4 января:
– Пленные черниговцы доставлены в Белую Церковь.
– Армия конституционалистов занимает Белую Церковь.
Далее:
смотри учебники истории —?
От автора
Коротко объяснюсь.
Очевидно заранее: так не было! – воскликнет некто, прочитав повесть; так не могло быть! – добавит другой. Согласимся: так не было. Все случилось иначе, и люди, мною оживленные, не таковы были, какими описаны.
Однако! отчего ж такое мненье, что и быть не могло? История не пишется в сослагательном наклонении, да; но и то верно, что каждый миг жизни, едва лишь миновав, уже История. Каждый шаг мог быть иным и – соответственно – влек бы иные последствия.
Поэтому отвергаю злословье придир; ведь есть же в тугом узле событий, и дел, и чаяний, и судеб людских нечто, воспрещающее, сказать с уверенностью: вот свершившееся; иначе же – никак!
Было. Не было. Могло ли быть? Кто ответит…
И еще. Есть в российской душе некое свойство, заставляющее ее терпеть даже и невыносимое. Но порой в не самый хмурый день накатится нечто неясное, и – взрыв! вспышка! с болью, с кровью на выдохе! уж не думая ни о следствиях, ни о смысле, ни даже и о жизни самой…
Тогда – вперед! В стенку лбом, лицом в грязь, давя, оскальзываясь, вновь вставая и вновь! – лишь бы не покориться… и уж не понять самому: зачем? для чего? а все та же мысль, и только она: не уступить!
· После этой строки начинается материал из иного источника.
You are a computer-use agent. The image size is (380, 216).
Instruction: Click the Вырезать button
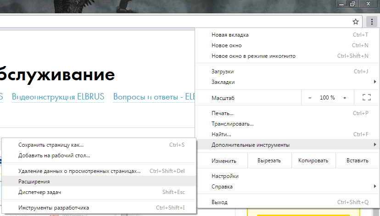269,161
И лишь после, когда совсем иссякнут силы, оглянешься! – а кругом пепелище, и вороний грай, и кровь стынет; тогда только, будто с похмелья проснувшись, спросишь себя: к чему?!
Но не будет ответа.
Впрочем, несообразность сия не одной лишь России свойственна…
Пролог: 1826 год, июль
Фельдъегерь спал, глядя на императора.
Плечи развернуты, руки по швам, каблуки сдвинуты, глаза выкачены – и в них абсолютная, ослепительно прозрачная пустота. Император понял это за миг до гневной вспышки, а сумев понять, осознал и то, что темные лосины – отнюдь не дань варшавской моде, а просто вычернены грязью по самый пояс.
И обмяк.
– Подпоручик!
Ни звука в ответ.
– Подпоручик!
То же: преданно сияющие пустые глаза. И ведь даже не покачнется, стервец…
– Эскадрон, марш!
Сморгнул, мгновенно подобрался, став ростом ниже, схватился за пояс, за рукоять сабли; тут же опомнился, щелкнул каблуками.
– От Его Императорского Высочества Цесаревича Константина Павловича Его Императорскому Величеству в собственные руки!
Выхватил из ташки засургученный пакет. Протянул.
Замер, теперь уже пошатываясь.
Николай Павлович, не стерпев, выхватил депешу излишне резко. Вскрыл. Цифирь… Обернувшись, передал Бенкендорфу. Уже и того хватило, что в левом верхнем углу означен алый осьмиконечный крест; так с Костькой уговорено: ежели вести добрые, чтоб не мучиться ожиданием, крест православный, ежели худые – папский, о двух перекладинах. Доныне истинных крестов не бывало.
– Давно ль из Варшавы, подпоручик?
– Отбыл утром пятого дня, Ваше Величество! Услышанному не поверилось. Ведь это ж быстрей обычной почты фельдъегерской! – да еще и коней меняя где попадется, и тракты минуя, чтоб разъездам польским в лапы не угодить, да, верно, и без роздыху вовсе… чудо!
– Как же сумел свершить такое, поручик?
– Скакал, Ваше Величество! Император усмехнулся.
– И что ж, быстро скакал?
– Не знаю. Ваше Величество! Понятное дело, где уж тут знать…
– А что в Варшаве?
– Не могу знать, Ваше Величество… однако из города был выпущен открыто, по предъявлении пропуска от Его Императорского Высочества!
Еще хотелось расспрашивать, но – усовестился. Спросил с непривычной мягкостью:
– Отдохнуть не желаешь, поручик?
– Никак нет, Ваше Величество.
– Тогда ступай, братец. Проводят тебя… – и едва успел отшатнуться: фельдъегерь, вздохнув освобожденно, устремился прямо на государя, лицом вниз; глухо, словно тряпичная кукла, ударился об пол и захрапел. По паркету из разбитого носа потекла тонкая алая струйка.